Najnowszy film sygnowany nazwiskiem
Johneggo Deppa porusza nośne i popularne tematy od kilku dekad. Gdzie znajdują się
granice nauki, czy supernowoczesne komputery mogą stać się zagrożeniem dla
ludzkości i czy nigdy naukowcy nie nauczą się, że nie należy eksperymentować na
sobie bo nie kończy się to dobrze? Czemu w obliczu odebrania nam najbliższej
osoby granice są łamane i bohaterowie postanawiają oszukać śmierć?

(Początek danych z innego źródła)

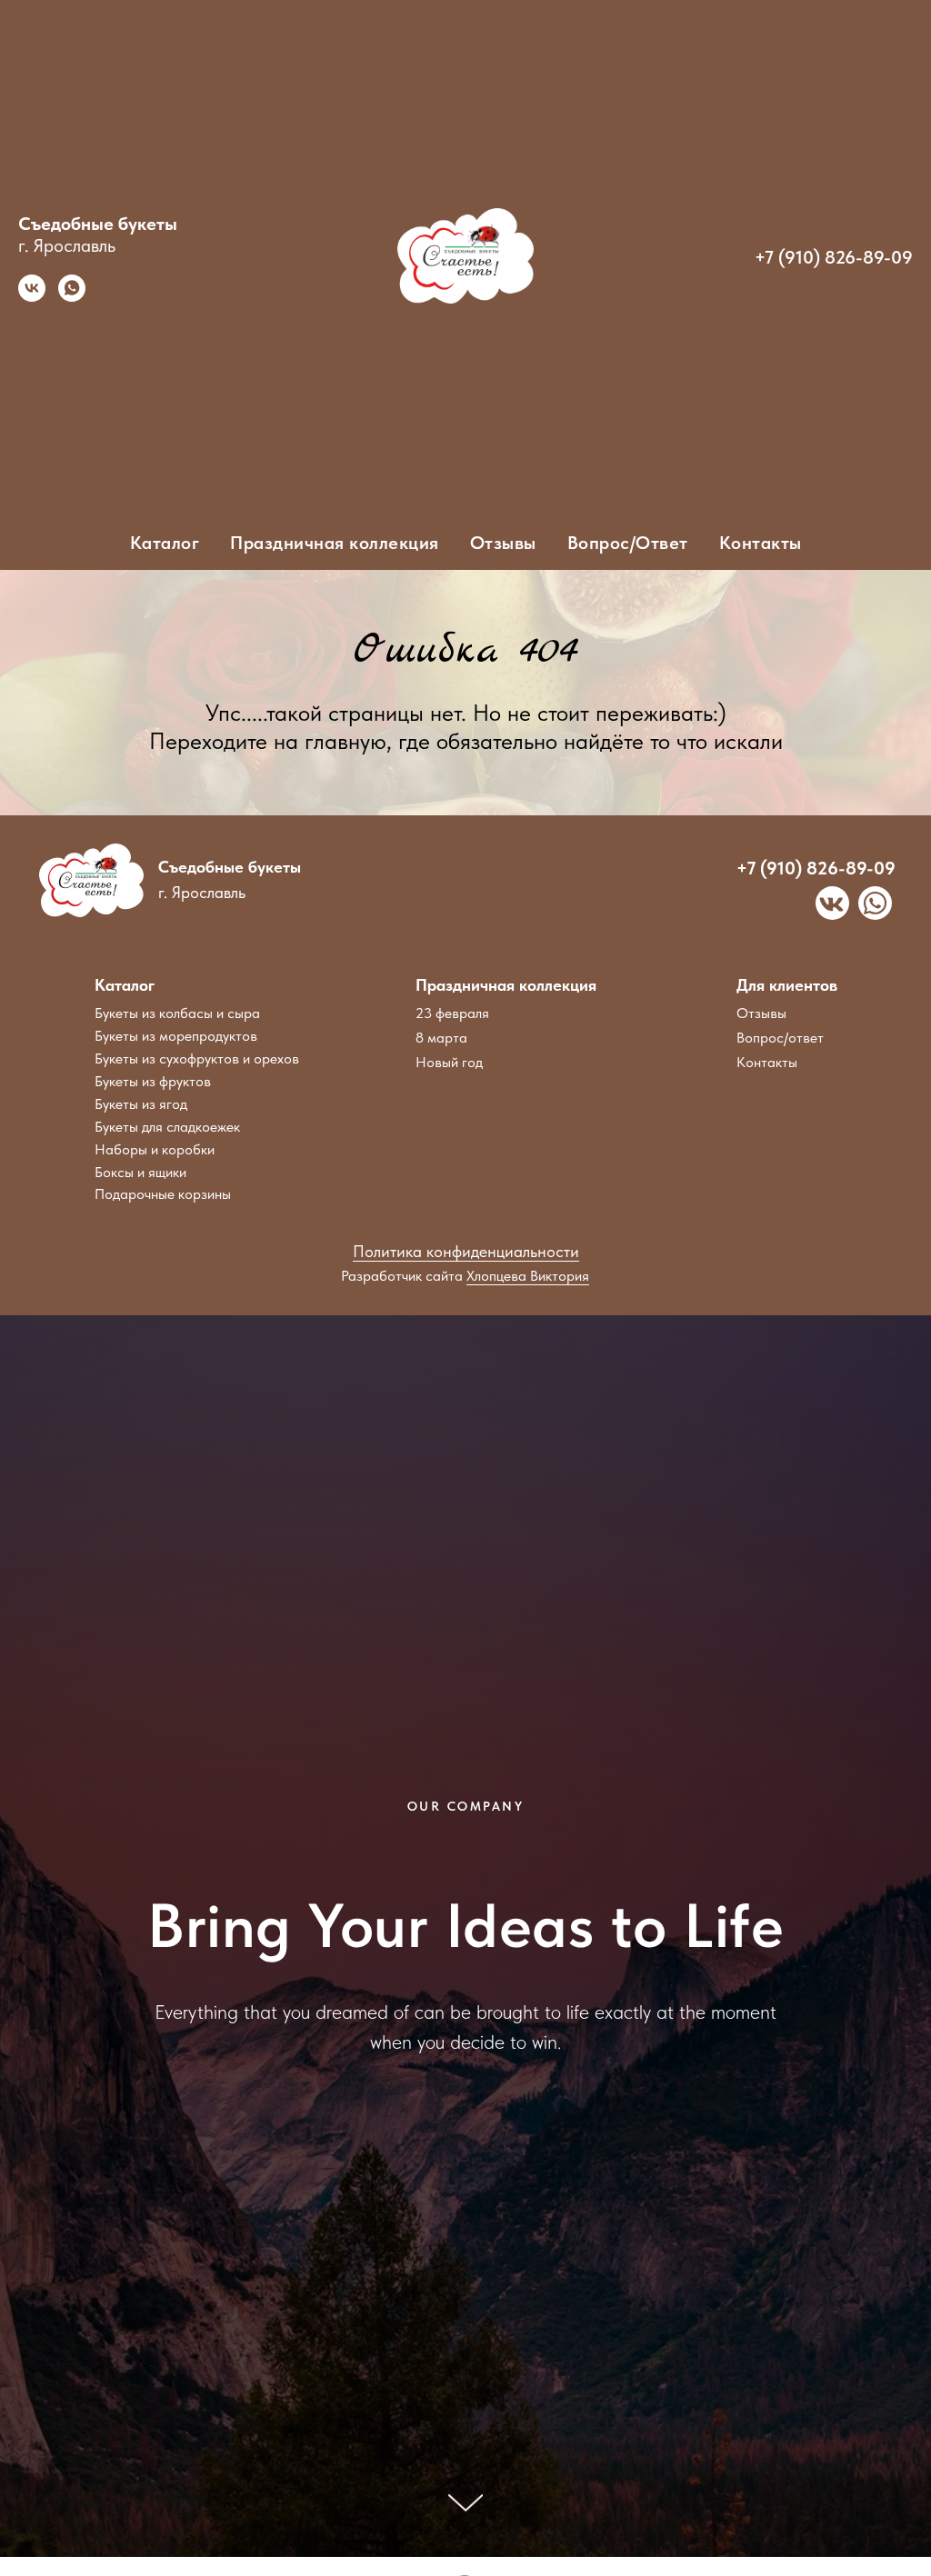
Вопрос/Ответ (627, 543)
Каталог (125, 984)
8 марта (441, 1037)
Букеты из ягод (141, 1104)
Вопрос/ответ (780, 1037)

Konsekwencje działań super inteligentnych
maszyn mogliśmy zobaczyć Terminatorze,
Matrixie i Resident Evil,
rozważania na temat samoświadomości i granicy między tym co jest maszyną a co
ludzkie były poruszane w I.A sztuczna inteligencja,
Człowieku przyszłości. Odzwierciedlenie
świadomości ludzkiej za pomocą programu mogliśmy nawet zobaczyć w najnowszym Supermanie, a problem odróżnienia
programu od prawdziwej świadomości został poruszany w najnowszym filmie Spike`a
Jonze`a nominowanym w tym roku do Oscara (Ona).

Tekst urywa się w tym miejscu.